Plant health: agriculture MEPs endorse deal to fight influx of pests to the EU

New rules to curb the growing influx into the EU of plant pests such as Xylella fastidiosa, which has been devastating Italian olive groves in 2013, were endorsed by the Agriculture Committee on Tuesday. Factors driving this influx include increased trade and climate change. The draft rules, informally approved by Parliament and Council negotiators in December 2015, would govern preventive measures for imported plant pests and rapid response mechanisms for high-risk ones.

“Plants pests and diseases do not respect borders and we need to protect our biodiversity by laying down basic procedures for all 28 EU member states to adopt. At the same time, we must be careful not to stifle trade in plants and plant products by introducing unnecessary layers of bureaucracy”, said rapporteur Anthea McIntyre (ECR, UK), who headed Parliament’s negotiating team.
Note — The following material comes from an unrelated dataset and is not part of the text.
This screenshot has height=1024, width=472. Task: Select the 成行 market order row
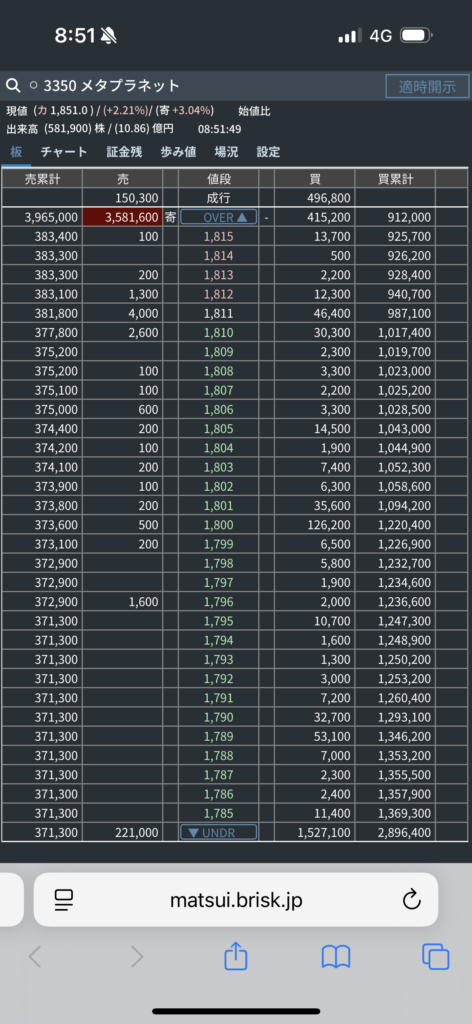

“This report strikes the right balance by protecting trade while allowing us to respond to threats in a co-ordinated way across the EU”, she added.

The Agriculture Committee backed the deal by 35 votes to four, with four abstentions.

The new rules:

introduce a preliminary assessment mechanism to quickly identify plants and plant products from third countries likely to pose pest or other plant health risks and empower the EU Commission to ban them from entering the EU,


extend the plant health certificate requirement to all plants and plant products from third countries, regardless whether they are imported by professional operators, clients of postal services, internet clients or passengers in their luggage. Only private travellers importing small quantities of particular plants will be exempt,


extend the “plant passport” system to all movements of plants for planting within the EU, including those ordered through distant sales. Only products supplied directly to final users, such as home gardeners, would be exempt,


oblige all member states to establish multi-annual survey programmes to ensure timely detection of dangerous pests and contingency plans for each pest capable of entering their territory,


update existing EU rules to ensure that growers whose plants undergo necessary eradication measures to wipe out specific pests, will be eligible for fair compensation, and


allow member states’ authorities to impose eradication measures in private premises too, so as to remove all sources of infestation, but only to the extent necessary to protect the public interest.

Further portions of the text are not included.